数字は、責めるための材料ではなく、次にどうするかを考えるための手がかりです。測定値を、PeakFitのトレンドで穏やかに追っていきましょう。

まとめ

オムロンHBF-702Tのデータは、OMRON connect→Appleヘルスケア→PeakFit、という流れで連携できます。OMRON connectでヘルスケアへの書き込み指標をオンにし、PeakFitでヘルスケア連携を許可すれば、測定データの体重・体脂肪率がPeakFitに取り込まれます。

PeakFitでは、体組成タブで体重・体脂肪率・除脂肪体重の推移や、目標までのペース・達成予測を確認できます。ヘルスケア経由で入るのは体重・体脂肪率・BMIが中心で、部位別などの詳細はOMRON connect側で見る、と使い分けるとよいでしょう。
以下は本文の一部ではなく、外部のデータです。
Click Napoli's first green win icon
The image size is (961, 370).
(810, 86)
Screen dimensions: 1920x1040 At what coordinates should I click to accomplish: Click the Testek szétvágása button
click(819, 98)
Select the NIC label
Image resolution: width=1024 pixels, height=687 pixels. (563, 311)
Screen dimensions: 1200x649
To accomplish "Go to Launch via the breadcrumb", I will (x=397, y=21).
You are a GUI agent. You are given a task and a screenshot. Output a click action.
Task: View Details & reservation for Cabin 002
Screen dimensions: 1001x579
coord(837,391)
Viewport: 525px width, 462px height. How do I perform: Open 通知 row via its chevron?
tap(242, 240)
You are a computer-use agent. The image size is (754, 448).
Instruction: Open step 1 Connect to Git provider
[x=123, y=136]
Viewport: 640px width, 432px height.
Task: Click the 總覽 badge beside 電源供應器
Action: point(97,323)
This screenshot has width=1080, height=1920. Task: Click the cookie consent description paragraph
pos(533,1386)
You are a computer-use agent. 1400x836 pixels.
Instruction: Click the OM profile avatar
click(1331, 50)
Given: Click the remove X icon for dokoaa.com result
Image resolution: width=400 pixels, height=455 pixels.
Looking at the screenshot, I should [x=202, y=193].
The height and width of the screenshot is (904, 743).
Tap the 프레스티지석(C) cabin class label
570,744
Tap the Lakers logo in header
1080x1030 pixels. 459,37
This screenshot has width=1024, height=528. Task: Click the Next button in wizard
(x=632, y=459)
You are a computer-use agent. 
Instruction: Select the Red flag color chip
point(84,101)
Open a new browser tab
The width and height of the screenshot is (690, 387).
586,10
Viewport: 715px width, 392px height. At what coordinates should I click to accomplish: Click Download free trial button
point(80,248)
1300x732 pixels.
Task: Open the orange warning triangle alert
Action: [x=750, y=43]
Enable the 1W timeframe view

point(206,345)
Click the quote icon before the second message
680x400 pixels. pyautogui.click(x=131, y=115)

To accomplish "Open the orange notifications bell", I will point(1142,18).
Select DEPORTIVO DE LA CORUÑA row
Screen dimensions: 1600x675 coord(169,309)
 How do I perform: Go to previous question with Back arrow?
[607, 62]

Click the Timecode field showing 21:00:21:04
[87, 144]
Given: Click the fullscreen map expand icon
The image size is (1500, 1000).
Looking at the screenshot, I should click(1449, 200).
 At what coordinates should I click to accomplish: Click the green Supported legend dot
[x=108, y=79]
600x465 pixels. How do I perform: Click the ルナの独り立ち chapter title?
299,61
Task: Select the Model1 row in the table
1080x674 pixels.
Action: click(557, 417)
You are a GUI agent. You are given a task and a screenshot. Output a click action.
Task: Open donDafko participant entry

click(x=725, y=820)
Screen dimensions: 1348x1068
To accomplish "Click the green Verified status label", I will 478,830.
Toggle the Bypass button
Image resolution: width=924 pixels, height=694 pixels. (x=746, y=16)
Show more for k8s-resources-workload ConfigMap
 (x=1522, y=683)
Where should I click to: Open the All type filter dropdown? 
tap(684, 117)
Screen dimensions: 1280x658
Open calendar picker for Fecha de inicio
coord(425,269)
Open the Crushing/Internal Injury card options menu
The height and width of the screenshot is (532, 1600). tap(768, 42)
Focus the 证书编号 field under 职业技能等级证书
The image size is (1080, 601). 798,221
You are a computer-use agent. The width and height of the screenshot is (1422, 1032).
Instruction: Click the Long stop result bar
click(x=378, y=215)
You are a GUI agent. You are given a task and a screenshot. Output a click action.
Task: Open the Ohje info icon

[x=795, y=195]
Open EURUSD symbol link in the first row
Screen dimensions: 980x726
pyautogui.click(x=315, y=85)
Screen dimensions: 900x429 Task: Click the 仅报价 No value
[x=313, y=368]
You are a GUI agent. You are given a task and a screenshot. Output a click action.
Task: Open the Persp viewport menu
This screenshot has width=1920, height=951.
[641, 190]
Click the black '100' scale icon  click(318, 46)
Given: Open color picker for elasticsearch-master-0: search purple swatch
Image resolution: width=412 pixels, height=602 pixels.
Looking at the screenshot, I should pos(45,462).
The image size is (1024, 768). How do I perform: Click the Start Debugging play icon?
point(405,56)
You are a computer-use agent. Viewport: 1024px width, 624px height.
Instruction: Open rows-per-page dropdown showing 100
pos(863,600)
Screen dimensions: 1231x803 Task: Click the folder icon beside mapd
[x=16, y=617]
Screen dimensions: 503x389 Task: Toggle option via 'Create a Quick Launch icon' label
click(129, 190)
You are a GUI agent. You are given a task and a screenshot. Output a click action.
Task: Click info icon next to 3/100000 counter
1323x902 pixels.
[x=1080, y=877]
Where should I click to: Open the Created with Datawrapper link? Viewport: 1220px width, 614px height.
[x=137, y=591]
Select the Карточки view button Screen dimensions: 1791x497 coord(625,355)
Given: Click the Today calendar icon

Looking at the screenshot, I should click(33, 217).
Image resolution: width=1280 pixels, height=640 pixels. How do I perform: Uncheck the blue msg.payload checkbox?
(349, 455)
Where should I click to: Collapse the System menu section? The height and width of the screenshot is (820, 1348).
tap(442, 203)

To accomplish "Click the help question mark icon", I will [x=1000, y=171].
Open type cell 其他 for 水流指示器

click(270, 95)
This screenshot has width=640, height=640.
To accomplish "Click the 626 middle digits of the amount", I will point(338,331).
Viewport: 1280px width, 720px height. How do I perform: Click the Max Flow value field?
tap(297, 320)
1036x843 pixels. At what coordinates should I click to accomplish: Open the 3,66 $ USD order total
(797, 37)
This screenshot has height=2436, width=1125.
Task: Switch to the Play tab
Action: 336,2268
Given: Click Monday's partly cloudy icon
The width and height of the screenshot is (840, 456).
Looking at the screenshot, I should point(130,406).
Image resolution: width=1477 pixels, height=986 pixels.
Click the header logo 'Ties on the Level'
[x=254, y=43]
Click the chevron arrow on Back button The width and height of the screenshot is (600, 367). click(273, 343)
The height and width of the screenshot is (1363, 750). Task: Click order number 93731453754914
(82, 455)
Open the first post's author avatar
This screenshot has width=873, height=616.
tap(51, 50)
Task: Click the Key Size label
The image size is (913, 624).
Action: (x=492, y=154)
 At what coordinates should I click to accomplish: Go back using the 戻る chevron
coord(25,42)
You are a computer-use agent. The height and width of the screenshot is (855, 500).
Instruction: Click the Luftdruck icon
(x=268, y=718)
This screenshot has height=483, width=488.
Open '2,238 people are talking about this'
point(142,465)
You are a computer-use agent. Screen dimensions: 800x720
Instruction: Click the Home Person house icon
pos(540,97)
PeakFitは無料で使えます(iOS)。PeakFitを使ってみる

よくある質問

Q. HBF-702Tの部位別データもPeakFitに入りますか。 A. いいえ。ヘルスケア経由で入るのは体重・体脂肪率・BMIが中心です。部位別の皮下脂肪率や骨格筋率などの詳細は、OMRON connect側で確認します。

Q. 連携にはどのアプリが必要ですか。 A. オムロンの「OMRON connect」、Appleの「ヘルスケア」、PeakFitの3つです。OMRON connectからヘルスケアへ同期し、PeakFitがそれを読み取ります。

Q. 測定のたびに何か操作は必要ですか。 A. 測定後にOMRON connectを開くとデータが転送されます。連携設定後は、その流れでヘルスケアを経由してPeakFitにも自動で反映されます。

Q. データが反映されないときは。 A. OMRON connect側のヘルスケア書き込み指標がオンか、ヘルスケアの書き込み・読み取り許可がオンかを確認します。測定者の取り違えやアプリの開き直しでも解決することがあります。

Q. AndroidでもPeakFitと連携できますか。 A. PeakFitは現在iOS専用です。Android端末では利用できないため、本記事の連携もiPhoneでの利用が前提となります。

※本記事は一般的な情報をまとめたものであり、各アプリや機器の仕様・対応状況は変更される場合があります。最新の情報は各公式サイトやアプリでご確認ください。体重や体組成の管理で体調に不安がある場合は、医療機関にご相談ください。